Left destitute by the death of their father in 1810, Mary and her brother Joseph turned to collecting fossils from the local coastline (now styled the Jurassic Coast: see recent Guardian pics) in the hope of selling them to amateur collectors. At the age of twelve, just a few months after her father's death, Mary made a spectacular find that brought her to the attention of the scientific community: the first complete skeleton of an ichthyosaur (a giant "fish lizard") ever found.
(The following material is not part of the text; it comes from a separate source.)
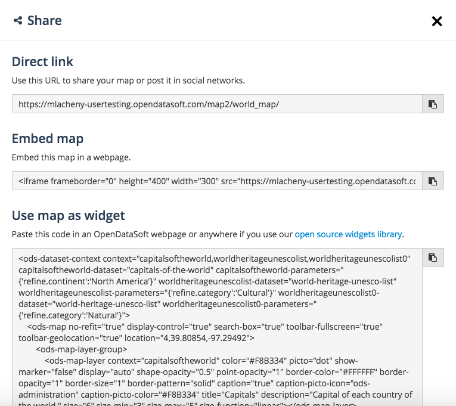Copy the embed map iframe code
The width and height of the screenshot is (456, 406).
click(433, 181)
Although Joseph had found the skull (shown here) a year before, Mary was responsible for locating the rest of the fossil.
Her subsequent discoveries included the first plesiosaur (her own drawing shown here) in 1821 and a remarkable specimen of an extinct ray-finned fish, Dapedium politum, in 1828. Anning also described the first complete skeleton of a flying reptile, the pterosaur Dimorphodon macronyx.
Later in life, Anning’s fame secured her financial support from the British Association for the Advancement of Science and honorary membership of the Geological Society of London—the only woman in an exclusively male club.
The chief impact of Anning’s work was that her fossils established beyond doubt the concept of extinction, proving that some extinct animals looked nothing like anything alive today. Anning died from breast cancer in her forties and is buried with her brother at St Michael’s Church, Lyme Regis, where a stained-glass window is dedicated to her memory.